Assignment:
Keep the images out while you retype all of the data exactly.

########

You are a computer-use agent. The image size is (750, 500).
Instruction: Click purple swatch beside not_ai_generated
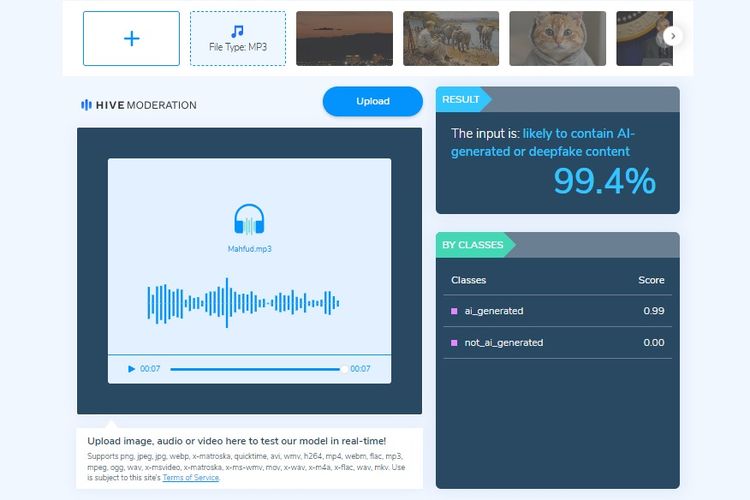point(454,342)
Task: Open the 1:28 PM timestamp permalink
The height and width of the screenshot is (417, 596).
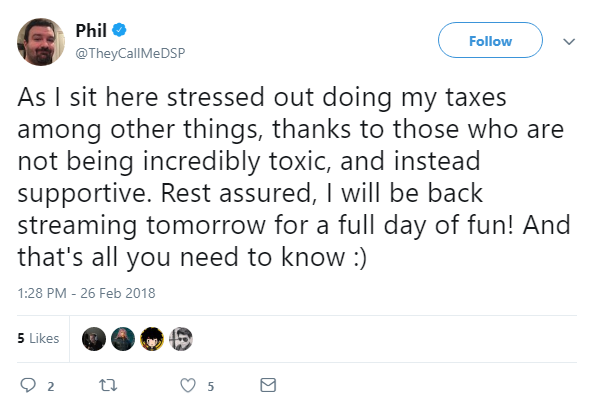Action: click(x=42, y=293)
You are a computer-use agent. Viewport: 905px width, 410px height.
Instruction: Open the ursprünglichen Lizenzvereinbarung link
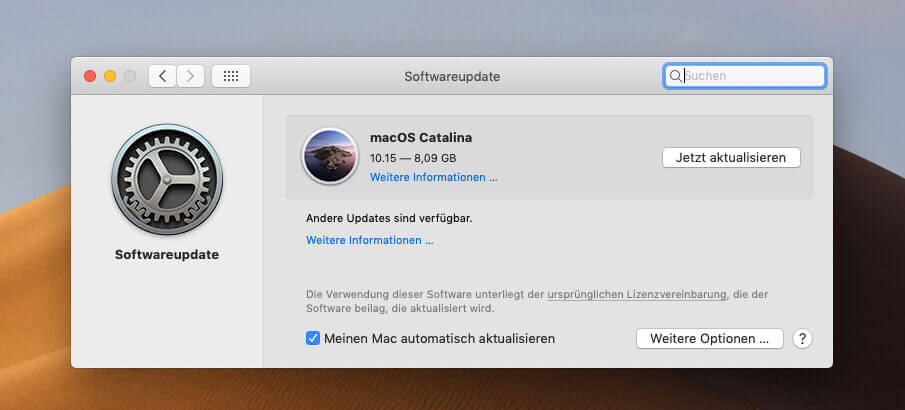click(x=638, y=295)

########

Your response:
You are a computer-use agent. The image size is (750, 500).
Instruction: Click purple swatch beside not_ai_generated
point(454,342)
Task: Open the 1:28 PM timestamp permalink
The height and width of the screenshot is (417, 596).
Action: click(x=42, y=293)
You are a computer-use agent. Viewport: 905px width, 410px height.
Instruction: Open the ursprünglichen Lizenzvereinbarung link
click(x=638, y=295)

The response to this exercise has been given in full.